The willingness to bear tension is the willingness to suffer pain.
Don’t miss that!
God is the author of that tension.
Pain is to defer immediate gratification for something distant and to wait on it in trust.
And this is what God is willing to do and is doing it now in heaven, it pains Him. [2 Peter 3:9, Psalm 130:5] He wants an authentic resolution hammered out of gold!
Every hammer blow is pain!
You beat them out of solid gold.
Much of our tension with one another is often really a result of another making a genuine attempt to keep things right and pure but we don’t see that.
Our doctrinal disputes, arguing over the right style of worship, even in our marriages picking away over how to raise our children, use our time, or spend our money.
You have to ask yourself are you willing to beat it out till your relationships with your friends, family, spouse, other believers is not just a piece of compatibility but a statement of glory?
One of the saddest statistics in the church is the overwhelming amount of divorce. How many marriages end because two people can no longer bear the continued agitation of something not yet reconciled? God Himself is the author of that disparity and contradiction at times though. It is tragic we let our own satisfaction become more important than the glory of God.
We look for a more instant gratification for ourselves instead of passing through these difficulties so that God might be glorified when the things yet incomplete are made complete.
Our relationships, in particular marriage, are an issue of the glory of God not of compatibility because it is the mystery of the church itself.

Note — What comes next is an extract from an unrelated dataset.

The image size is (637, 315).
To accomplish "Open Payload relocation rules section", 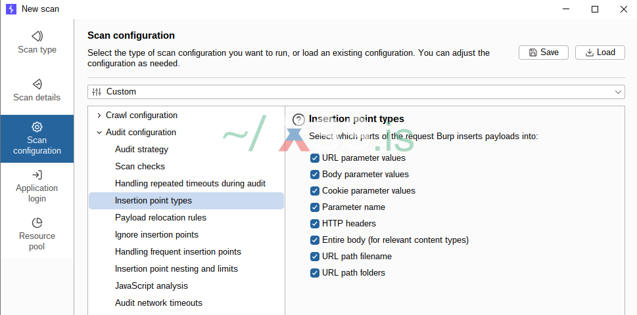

Are you learning to walk in forgiveness, bear those differences which create pain at times, knowing it must be beaten out the gold and when it is it will be something pure and angelic?
The passage also makes it clear that “Thou shalt make”, not God.
Let this register on your soul and conscience, it is not going to fall from heaven.
But isn’t that what the church is, what marriage is, what relationships are?
You must experience this; this must be engraved in your heart. Pure gold is the symbol of deity. God makes the situation and circumstances; He is letting us employ what is of Him. To pass through and be formed from our handling those experiences which He has already established in heaven. We have been called to something authentic not magical and we can only come to that authenticity if it is out of our own handling.
You can’t avoid being inflicted by what seems irreconcilable right now.
It is going to come.
Do you bear the tension?
Do you go through it so something of greater purity and worth might be revealed in the end?